Los Alamos not in sights


Los Alamos National Laboratory (LANL) may not be the target in UT System’s sights after additional security breaches have caused a wavering consideration to bid for the lab’s management.

Lockheed Martin Corp. withdrew its interest in bidding for LANL’s management ending a possible managing partnership with the UT System, according to the Austin American Statesman.

The UT System Board of Regents allocated $500,000 to consider bidding for LANL’s management in January 2004. Without the possibility of a partnership with Lockheed Martin, the UT System’s interest has also waned.

“We’d want to be part of a collaboration if we did it at all, but not the lead when you look at the types of concerns that are out there,” UT System Chancellor Mark Yudof told the Austin American Statesman.

Those concerns include breaches in security at LANL, most recently in the form of two missing computer files.

Neuroscience sophomore Alyssa McMenamy worked at LANL this summer. She was creating a computational model of the human retina when classified information went missing.

“We basically had to stop all technical work and focus on safety and security,” McMenamy said.

She added that work stopped for seven days while they read safety manuals concerning computer and internet security.

The University of California System has managed LANL since its inception during World War II. It was created as a part of the Manhattan Project to create the first atomic bomb.

“A lot of people (at the labs) want the University of California to continue running that lab,” McMenamy said. “I’m not really sure UT has the management capabilities.”

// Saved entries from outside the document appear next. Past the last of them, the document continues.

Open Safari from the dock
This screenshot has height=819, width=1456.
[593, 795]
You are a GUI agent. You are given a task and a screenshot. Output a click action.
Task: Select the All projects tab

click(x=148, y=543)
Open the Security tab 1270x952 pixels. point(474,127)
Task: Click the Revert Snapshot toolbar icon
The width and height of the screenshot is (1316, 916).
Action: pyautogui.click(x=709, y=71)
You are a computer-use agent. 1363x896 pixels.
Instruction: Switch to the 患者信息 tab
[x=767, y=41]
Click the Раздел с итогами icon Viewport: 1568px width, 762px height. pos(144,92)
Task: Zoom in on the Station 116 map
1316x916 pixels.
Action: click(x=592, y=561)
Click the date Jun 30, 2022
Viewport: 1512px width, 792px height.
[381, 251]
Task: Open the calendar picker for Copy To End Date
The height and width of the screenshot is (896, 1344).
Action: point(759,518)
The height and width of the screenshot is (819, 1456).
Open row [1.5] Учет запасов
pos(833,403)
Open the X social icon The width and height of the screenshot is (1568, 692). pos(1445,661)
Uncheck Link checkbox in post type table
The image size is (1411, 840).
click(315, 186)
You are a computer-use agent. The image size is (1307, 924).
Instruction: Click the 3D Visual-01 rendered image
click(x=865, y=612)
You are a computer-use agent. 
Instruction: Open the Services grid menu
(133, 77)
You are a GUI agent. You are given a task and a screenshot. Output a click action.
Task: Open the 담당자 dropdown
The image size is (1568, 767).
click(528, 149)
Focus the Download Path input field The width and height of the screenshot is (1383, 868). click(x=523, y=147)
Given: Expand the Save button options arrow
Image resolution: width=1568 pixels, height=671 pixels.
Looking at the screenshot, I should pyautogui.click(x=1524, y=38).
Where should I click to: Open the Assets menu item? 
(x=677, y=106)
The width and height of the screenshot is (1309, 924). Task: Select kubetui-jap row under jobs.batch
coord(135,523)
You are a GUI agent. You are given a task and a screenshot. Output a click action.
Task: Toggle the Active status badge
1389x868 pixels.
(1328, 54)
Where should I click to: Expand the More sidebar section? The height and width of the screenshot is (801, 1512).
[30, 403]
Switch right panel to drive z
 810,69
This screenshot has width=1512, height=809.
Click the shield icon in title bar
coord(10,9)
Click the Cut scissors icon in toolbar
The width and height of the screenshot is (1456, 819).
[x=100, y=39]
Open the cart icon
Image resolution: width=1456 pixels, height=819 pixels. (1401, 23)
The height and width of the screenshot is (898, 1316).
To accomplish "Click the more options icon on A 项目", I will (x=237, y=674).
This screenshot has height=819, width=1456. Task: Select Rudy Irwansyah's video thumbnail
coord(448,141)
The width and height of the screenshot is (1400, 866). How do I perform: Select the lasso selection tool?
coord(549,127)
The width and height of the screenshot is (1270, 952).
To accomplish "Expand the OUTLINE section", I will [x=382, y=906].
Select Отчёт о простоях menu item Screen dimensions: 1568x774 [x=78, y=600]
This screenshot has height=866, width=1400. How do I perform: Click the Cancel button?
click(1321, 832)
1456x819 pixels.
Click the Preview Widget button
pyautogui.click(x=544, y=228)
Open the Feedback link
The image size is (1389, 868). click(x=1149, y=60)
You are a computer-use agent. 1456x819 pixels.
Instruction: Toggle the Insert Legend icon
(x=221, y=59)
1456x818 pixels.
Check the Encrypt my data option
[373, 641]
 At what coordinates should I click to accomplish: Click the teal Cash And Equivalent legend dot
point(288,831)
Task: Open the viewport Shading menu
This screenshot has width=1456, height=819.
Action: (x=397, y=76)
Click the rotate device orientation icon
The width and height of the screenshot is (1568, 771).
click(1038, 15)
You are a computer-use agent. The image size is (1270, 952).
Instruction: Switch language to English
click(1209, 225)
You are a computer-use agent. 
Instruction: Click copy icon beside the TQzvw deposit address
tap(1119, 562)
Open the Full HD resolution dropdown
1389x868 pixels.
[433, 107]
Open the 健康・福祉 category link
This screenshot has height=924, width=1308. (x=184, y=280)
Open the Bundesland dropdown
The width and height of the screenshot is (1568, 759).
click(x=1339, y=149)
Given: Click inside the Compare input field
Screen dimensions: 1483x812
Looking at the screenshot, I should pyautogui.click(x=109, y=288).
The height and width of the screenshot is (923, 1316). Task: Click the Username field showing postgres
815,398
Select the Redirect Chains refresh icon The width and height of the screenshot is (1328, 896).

But UTD Professor Lloyd Dumas said he doesn’t feel any university should manage a national lab.

“For a university itself to manage a facility with highly secretive research isn’t compatible,” Dumas said. “It doesn’t make sense for us to research in areas where we don’t want to proliferate the knowledge.”

Instead, Dumas suggested the UT System invest the time and money into renewable resources such as solar and wind power.

“The UC System doesn’t determine what’s researched or produced,” Dumas said. “They only have the appearance of administering something.

“I really do appreciate and agree with the spirit that lies behind this bid, but there’s a better way to do it. The world future depends on moving away from fossil fuels and nuclear energy.”

Ultimately the decision to bid for management is up to the UT System.

“(UT System’s bid for management) is not for UTD to decide,” said Da Hsuan Feng, vice president for research and graduate education. “My personal opinion is that Yudof is showing great leadership in being careful.”